Наверное, мне было все-таки проще – я знала, что всегда могу вернуться домой, что меня никто не выгонит за ворота, не проклянет. Поэтому сбежала во второй раз. После этого вообще смешно было – из других сел приезжали, чтобы на меня посмотреть. Как будто у меня рог во лбу рос или еще какая-нибудь диковинка. И бабушка тогда сдалась. Соседки ее замучили, на работе тоже выдохнуть не давали. Я уехала. Мама не хотела меня отпускать, но пришлось. Мы думали, что я только через год-два уеду в Москву, а пришлось уезжать срочно. Но я не убегала, не скрывалась. И всегда знала, что если и вернусь в село, то никто мне слова в спину не скажет, не посмеет.

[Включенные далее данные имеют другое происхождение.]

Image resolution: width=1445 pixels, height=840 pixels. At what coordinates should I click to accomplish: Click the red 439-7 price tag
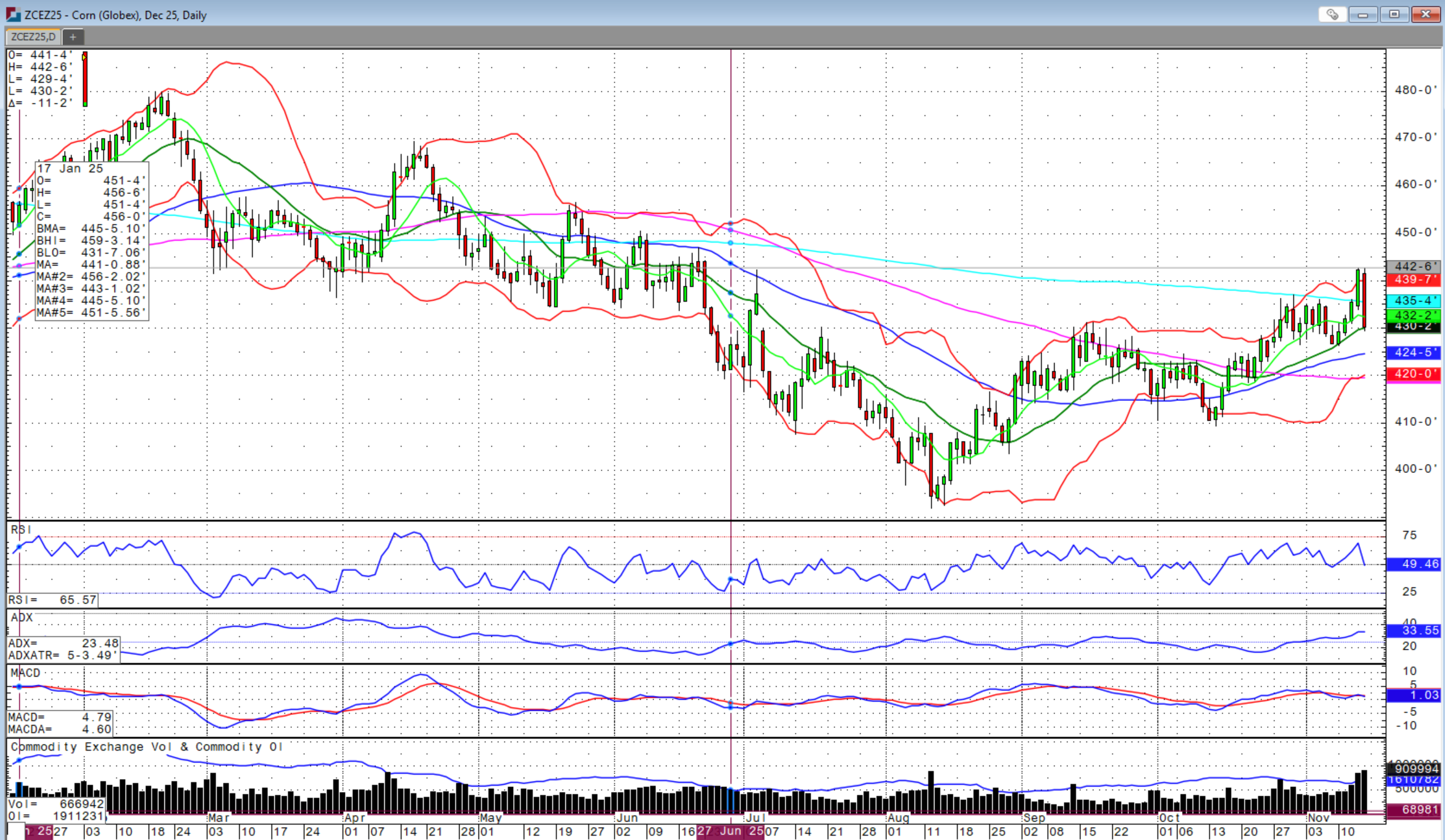(x=1413, y=280)
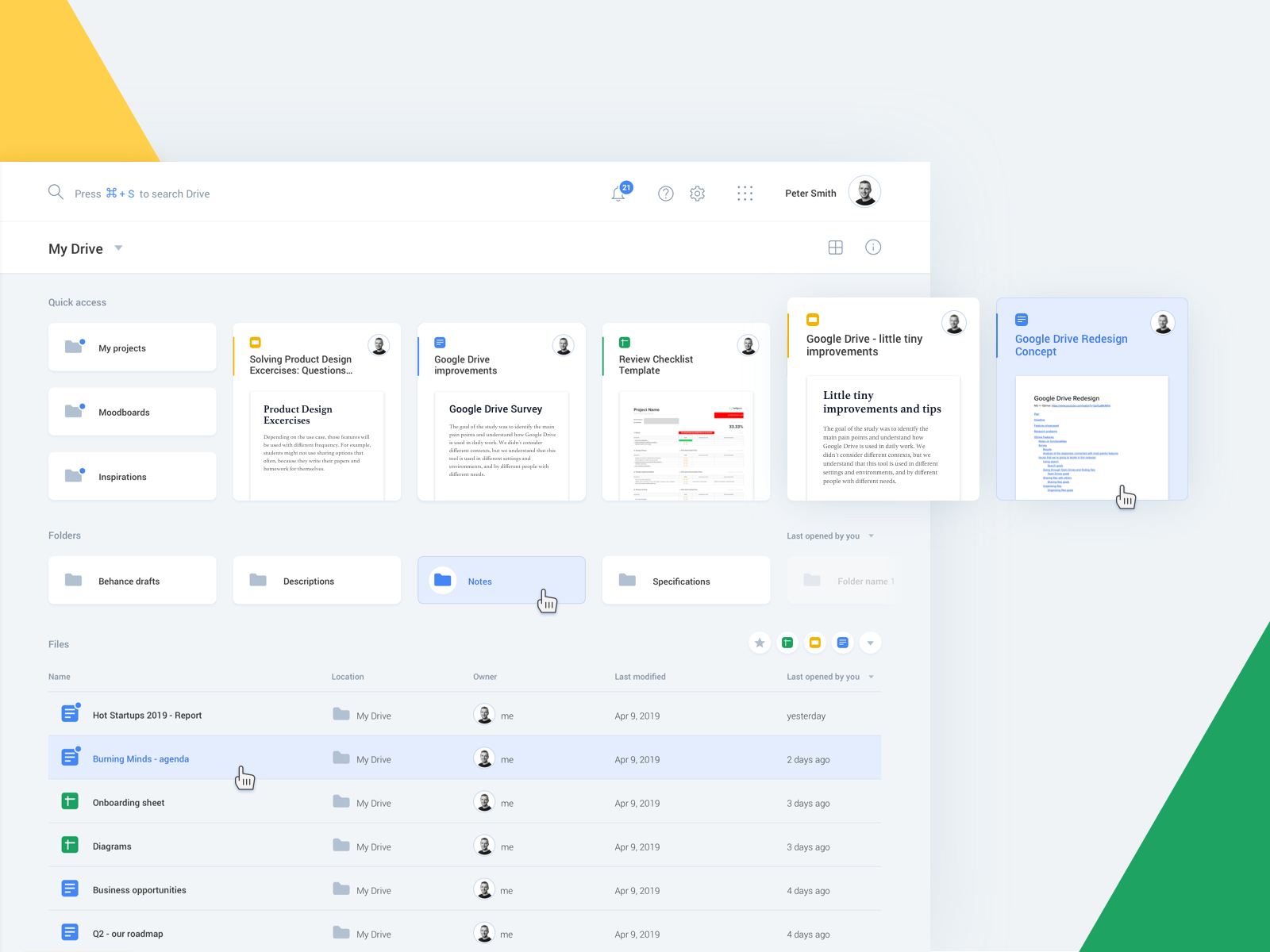
Task: Click the info icon next to grid view
Action: pos(873,247)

Я смотрела на Мадину и поражалась. Ну как можно быть такой бессловесной? Как коза на веревочке – куда потянули, туда и пошла. И хоть бы заблеяла хоть раз! Так нет. И еще я очень злилась – Мадина блюла традиции, просто образец для подражания, а не девушка: юбка в пол, волосы зачесаны, платок. Никакой косметики. И все равно она считалась чуть ли не прокаженной. И только потому, что не могла выйти замуж, у нее не было мужской защиты.
– Мам, а я от тебя тогда отказалась, – прервала ее рассказ я.